I know that people change as illness overtakes them and they approach death. Sadly, this woman had been behaving this way for as long as we can remember. This is her legacy.

Oh, and she loved us. She was such a "nice lady".

So the funeral came and went. Thankfully nobody expected me to attend. Without this woman egging them on the family stopped calling us to tell us how selfish we are and how misunderstood she was. Blissful silence.

How was I handling everything? I thought I was doing well until I was diagnosed with postpartum depression. There was nobody in the family I could talk to because, of course, I had no business having another child. And besides, I didn't want her anyway. Depression was the proof of our incompetence as a married couple, parents, and human beings in general.

So I reached out to a few trusted friends (and now an anonymous internet community) and asked for prayers. I received some truly beautiful and prayerful responses. One woman told me that she would give thanks to God for the miracles He was surely to bestow on us in our need. Would you believe that I actually became angry with her for that? I mean, a miracle would have been if this elder had given up her addiction to alcohol years ago. A miracle would have been Jesus taking care of my crying baby in the middle of the night because my husband was out of town placating a selfish, slanderous woman out of sheer self defense. A miracle would have been never falling in to depression.

Then I began to wonder: what is a miracle anyway? And what do I truly want?

Well, a miracle is the birth of a healthy, full term daughter.
Thanks be to God!

It would be a miracle if this woman ever makes it to heaven. Yet doesn't God want all of His children to be with Him? Finally! Something to pray for.
Lord, hear our prayer.

God does not want any of His children to suffer any mental illness, temporary or otherwise. He does not wish us to feel overburdened and in despair.
Lord, hear our prayer.

It seems impossible that, because of this woman's meddling, certain members of the family can ever come together in love and mutual respect. But doesn't God desire us to be a part of a loving family?
Lord, hear our prayer.

I am finally understanding that God doesn't really perform any miracles at all. He is capable of anything. I was just so limited in my thinking that I couldn't imagine any peaceful resolutions. For me, the miracles are the change in my perception. God doesn't change. We change. The kingdom of God is here and now.

One night after praying the Chaplet of Divine Mercy, I felt a huge weight lifted from me.

I understood that Jesus died for this woman and she needs my prayers. She can no longer hurt us and wants us to forgive her and asks for our mercy.

I do not have to come up with witty speeches to defend my family against slander. I no longer have to be right all the time. The slanderous voice is silenced. If I wish for peace then I am invited to peace. I can create peace within the family by being at peace.

It isn't that my pain is unimportant or my view of events isn't valid.

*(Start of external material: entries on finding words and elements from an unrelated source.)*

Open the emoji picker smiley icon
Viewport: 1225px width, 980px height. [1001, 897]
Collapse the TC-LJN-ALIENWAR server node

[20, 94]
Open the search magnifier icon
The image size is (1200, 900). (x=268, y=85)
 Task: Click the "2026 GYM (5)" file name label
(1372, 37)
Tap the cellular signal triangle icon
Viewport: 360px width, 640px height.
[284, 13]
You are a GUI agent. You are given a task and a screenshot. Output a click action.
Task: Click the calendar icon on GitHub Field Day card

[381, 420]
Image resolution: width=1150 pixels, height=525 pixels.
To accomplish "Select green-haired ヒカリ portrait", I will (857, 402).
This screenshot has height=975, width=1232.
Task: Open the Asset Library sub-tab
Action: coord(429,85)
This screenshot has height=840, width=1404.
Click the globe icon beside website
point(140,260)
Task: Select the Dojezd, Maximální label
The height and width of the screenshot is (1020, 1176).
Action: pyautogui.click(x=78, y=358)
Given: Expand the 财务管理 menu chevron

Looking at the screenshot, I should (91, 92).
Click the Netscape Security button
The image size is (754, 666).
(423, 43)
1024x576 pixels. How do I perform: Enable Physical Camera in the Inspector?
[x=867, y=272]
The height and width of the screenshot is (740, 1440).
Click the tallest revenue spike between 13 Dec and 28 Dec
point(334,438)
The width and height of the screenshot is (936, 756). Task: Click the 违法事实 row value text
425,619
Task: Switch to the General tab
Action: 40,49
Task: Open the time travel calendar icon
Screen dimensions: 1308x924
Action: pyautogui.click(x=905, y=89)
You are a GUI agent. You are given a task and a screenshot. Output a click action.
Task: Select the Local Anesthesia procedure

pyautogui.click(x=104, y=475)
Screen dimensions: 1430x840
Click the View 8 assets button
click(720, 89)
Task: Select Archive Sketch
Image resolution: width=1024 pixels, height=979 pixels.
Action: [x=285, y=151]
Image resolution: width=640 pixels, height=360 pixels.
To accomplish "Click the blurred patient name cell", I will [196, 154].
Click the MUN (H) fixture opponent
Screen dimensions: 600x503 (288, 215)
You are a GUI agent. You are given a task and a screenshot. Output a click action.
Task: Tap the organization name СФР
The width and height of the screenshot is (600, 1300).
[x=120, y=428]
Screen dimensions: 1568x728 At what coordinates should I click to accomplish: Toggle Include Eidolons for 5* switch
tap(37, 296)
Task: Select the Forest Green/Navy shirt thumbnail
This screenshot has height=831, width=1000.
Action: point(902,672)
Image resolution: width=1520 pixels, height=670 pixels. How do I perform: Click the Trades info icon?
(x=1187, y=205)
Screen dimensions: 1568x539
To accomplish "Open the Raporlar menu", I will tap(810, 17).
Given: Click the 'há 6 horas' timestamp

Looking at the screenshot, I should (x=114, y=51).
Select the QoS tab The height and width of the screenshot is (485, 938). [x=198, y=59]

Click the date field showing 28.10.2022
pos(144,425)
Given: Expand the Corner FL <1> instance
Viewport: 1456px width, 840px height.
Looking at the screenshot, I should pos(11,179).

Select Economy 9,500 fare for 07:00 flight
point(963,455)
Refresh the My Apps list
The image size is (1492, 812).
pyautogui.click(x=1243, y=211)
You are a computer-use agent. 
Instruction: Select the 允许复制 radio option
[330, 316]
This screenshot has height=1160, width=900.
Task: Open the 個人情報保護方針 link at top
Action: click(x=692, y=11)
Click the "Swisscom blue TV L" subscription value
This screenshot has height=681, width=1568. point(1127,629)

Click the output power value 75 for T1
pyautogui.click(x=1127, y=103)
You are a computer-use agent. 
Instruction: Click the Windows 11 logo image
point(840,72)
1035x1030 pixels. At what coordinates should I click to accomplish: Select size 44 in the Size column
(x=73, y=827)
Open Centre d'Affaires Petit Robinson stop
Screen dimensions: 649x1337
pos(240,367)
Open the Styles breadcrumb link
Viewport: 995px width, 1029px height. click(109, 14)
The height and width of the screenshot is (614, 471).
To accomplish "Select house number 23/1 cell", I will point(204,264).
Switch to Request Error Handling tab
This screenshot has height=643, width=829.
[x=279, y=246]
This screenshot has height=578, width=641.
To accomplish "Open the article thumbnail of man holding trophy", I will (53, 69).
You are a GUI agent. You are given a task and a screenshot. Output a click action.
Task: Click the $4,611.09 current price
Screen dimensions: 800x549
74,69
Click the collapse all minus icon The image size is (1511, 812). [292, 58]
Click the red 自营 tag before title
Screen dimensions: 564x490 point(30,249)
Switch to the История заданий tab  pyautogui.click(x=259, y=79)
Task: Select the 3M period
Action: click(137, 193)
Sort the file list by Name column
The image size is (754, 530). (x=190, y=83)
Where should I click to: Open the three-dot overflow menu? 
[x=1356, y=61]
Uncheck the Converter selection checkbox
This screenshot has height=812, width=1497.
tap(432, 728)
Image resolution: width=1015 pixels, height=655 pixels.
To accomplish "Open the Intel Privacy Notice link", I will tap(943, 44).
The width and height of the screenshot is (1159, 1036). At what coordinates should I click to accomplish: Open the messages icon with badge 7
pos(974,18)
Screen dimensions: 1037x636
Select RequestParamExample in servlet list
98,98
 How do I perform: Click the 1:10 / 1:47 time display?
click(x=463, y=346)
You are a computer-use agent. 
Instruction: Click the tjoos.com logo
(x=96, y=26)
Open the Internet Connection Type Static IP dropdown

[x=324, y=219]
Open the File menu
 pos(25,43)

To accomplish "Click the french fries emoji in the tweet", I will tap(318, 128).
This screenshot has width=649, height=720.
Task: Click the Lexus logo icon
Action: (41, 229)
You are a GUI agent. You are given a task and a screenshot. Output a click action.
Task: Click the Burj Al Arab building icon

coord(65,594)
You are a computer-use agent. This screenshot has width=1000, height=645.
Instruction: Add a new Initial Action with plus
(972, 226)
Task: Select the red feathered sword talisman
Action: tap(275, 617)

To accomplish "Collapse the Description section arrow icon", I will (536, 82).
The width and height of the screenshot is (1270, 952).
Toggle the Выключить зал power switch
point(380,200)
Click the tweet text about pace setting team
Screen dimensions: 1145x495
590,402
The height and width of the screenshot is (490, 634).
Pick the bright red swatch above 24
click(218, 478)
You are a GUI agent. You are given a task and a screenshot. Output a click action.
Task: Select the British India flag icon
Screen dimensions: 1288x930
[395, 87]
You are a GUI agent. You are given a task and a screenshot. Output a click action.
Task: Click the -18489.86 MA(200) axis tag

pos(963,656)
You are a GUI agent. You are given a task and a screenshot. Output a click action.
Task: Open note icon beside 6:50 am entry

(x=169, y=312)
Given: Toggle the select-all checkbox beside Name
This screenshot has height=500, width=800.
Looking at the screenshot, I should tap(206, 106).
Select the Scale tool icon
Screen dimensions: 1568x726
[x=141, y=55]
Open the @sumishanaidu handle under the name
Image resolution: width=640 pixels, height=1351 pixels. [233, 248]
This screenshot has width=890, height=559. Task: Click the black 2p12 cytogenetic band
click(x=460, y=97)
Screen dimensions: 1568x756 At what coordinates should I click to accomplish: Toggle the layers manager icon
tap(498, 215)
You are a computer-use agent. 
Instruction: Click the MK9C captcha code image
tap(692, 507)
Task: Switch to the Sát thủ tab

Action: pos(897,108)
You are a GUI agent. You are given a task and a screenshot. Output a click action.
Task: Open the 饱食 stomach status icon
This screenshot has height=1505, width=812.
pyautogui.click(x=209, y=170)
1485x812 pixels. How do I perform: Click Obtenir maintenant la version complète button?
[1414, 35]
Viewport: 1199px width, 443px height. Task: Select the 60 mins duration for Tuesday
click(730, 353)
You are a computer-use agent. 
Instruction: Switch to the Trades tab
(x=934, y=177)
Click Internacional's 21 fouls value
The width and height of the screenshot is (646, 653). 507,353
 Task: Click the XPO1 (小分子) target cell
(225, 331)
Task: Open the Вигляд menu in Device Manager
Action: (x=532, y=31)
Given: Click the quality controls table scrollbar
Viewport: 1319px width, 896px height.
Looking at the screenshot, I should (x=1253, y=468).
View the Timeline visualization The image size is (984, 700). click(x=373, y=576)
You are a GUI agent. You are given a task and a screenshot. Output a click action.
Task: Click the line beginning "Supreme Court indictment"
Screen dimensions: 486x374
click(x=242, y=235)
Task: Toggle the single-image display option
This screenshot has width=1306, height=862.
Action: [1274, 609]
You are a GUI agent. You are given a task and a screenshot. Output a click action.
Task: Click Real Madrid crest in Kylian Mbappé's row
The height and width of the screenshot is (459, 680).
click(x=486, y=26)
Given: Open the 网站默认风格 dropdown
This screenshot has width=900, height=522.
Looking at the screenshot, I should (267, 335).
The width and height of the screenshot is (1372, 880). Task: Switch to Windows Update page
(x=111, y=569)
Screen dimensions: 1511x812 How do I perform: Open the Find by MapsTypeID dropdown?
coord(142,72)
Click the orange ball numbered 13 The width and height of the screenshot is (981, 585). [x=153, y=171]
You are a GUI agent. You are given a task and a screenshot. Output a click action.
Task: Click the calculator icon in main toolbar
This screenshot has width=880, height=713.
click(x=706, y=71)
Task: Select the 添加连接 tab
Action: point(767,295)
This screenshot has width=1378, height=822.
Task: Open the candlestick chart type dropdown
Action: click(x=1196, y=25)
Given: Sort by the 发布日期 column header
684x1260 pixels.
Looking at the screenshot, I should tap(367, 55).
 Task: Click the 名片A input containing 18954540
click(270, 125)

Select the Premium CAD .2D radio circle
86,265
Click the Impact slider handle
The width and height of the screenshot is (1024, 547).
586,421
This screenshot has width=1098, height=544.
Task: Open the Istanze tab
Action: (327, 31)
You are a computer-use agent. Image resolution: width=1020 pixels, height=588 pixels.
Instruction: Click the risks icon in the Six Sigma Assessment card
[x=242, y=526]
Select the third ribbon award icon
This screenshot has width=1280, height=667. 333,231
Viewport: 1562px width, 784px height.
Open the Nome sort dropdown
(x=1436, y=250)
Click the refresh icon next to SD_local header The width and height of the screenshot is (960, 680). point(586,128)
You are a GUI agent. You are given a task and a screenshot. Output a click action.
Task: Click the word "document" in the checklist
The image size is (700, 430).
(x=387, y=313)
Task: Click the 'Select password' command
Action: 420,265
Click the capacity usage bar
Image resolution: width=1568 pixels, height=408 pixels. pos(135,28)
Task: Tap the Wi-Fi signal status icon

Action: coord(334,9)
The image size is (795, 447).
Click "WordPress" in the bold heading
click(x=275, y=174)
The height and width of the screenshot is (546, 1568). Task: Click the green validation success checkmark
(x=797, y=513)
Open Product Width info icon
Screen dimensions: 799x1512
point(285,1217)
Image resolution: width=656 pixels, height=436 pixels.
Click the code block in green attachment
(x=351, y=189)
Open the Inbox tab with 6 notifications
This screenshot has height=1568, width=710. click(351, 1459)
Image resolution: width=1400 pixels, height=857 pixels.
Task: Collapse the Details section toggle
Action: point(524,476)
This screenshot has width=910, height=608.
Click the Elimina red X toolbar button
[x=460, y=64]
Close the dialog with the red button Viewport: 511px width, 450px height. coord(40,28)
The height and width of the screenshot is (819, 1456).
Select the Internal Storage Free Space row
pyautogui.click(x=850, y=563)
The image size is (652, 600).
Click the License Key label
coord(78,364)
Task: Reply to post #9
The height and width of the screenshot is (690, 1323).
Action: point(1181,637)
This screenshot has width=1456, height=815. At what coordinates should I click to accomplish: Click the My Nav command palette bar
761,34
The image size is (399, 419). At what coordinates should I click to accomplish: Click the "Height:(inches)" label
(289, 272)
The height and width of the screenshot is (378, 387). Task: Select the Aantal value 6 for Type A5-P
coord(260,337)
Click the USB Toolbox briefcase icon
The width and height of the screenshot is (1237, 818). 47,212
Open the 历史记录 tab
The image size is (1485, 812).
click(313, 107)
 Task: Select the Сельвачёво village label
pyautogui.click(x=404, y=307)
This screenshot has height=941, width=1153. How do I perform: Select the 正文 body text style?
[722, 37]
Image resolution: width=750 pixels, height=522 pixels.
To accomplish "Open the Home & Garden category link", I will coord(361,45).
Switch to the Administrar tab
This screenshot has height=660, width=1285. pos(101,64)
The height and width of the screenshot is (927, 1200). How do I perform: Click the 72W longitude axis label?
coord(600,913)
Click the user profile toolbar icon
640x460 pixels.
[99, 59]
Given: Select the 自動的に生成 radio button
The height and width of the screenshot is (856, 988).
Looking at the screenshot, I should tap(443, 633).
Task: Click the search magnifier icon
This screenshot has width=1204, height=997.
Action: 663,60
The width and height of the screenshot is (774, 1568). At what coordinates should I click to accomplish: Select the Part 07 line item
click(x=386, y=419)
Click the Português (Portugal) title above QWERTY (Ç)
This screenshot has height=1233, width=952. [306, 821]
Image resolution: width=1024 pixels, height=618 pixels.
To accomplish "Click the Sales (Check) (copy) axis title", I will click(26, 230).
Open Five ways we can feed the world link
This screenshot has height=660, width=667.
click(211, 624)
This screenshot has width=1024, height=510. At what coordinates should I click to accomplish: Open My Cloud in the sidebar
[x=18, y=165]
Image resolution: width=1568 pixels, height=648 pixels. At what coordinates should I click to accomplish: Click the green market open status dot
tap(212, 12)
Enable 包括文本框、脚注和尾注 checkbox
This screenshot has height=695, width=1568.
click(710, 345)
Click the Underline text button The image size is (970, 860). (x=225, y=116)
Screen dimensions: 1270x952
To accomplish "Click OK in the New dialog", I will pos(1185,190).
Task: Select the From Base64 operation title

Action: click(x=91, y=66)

We have truly been willfully injured. Yet I am learning that these things pale in comparison to the love of God. And frankly I am not going to wait around for those who have wronged us to give an apology before I start feeling better about life.

So after all of this how am I doing? Better. My husband and I are working together as a team to make sure that I have rest and help. And he is well aware that he asks about the dishes in the sink at his own risk. We no longer feel that we are under siege from family members who were afraid of this woman's viciousness as well. Our children are thriving. I am getting out of a horrible fog and starting be believe that I am a capable woman again. I am looking forward to the future.

If you have made it this far, please pray for Susan.

May God continue to bless you. I will continue to pray for you and in thanksgiving for the miracles He will surely provide for you.